Growing evidence suggests a role for natural immunoregulatory T cells of the CD4⁺CD25⁺FOXP3⁺ phenotype (T_reg)³ in the prevention of autoimmunity. Numerous studies have reported numeric or functional deficiencies of T_reg in various human autoimmune diseases including inflammatory demyelinating disorders of the CNS (Refs. 1, 2, 3, 4, 5, 6, 7, 8, 9, 10 and M. Korporal, M., J. Haas, B. Fritzsching, S. Möller, B. Fritz, C. S. Falk, P. H. Krammer, E. Suri-Payer, and B. Wildemann, Restored suppressive capacities of regulatory T cells under therapy with IFN-β and glatiramer acetate in patients with multiple sclerosis, submitted for publication). We and others have shown that T_reg derived from patients with relapsing remitting multiple sclerosis (RRMS) display a functional impairment because they inhibit myelin-specific and Ag-nonspecific T cell proliferation less potently as compared with healthy control donors (Refs. 8, 9, 10 and M. Korporal, M., J. Haas, B. Fritzsching, S. Möller, B. Fritz, C. S. Falk, P. H. Krammer, E. Suri-Payer, and B. Wildemann, submitted for publication). The mechanisms of this T_reg defect are unclear.
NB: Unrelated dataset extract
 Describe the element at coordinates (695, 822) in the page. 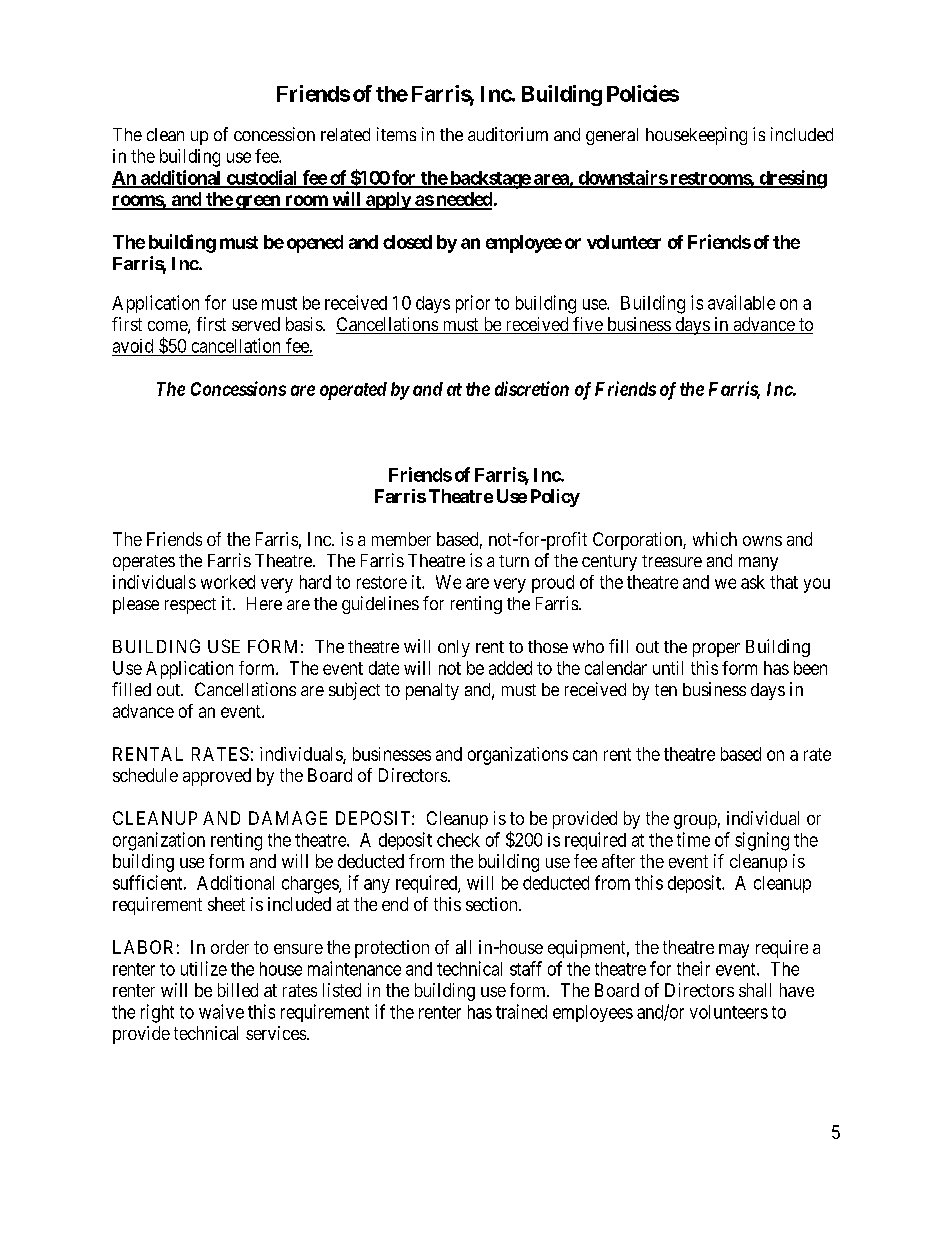

I see `group` at that location.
In particular, T_reg frequencies in the peripheral blood of multiple sclerosis (MS) patients are unaltered as is their susceptibility to undergoing CD95 ligand-mediated apoptosis (Refs. 8 , 10 , and 11 and M. Korporal, M., J. Haas, B. Fritzsching, S. Möller, B. Fritz, C. S. Falk, P. H. Krammer, E. Suri-Payer, and B. Wildemann, submitted for publication).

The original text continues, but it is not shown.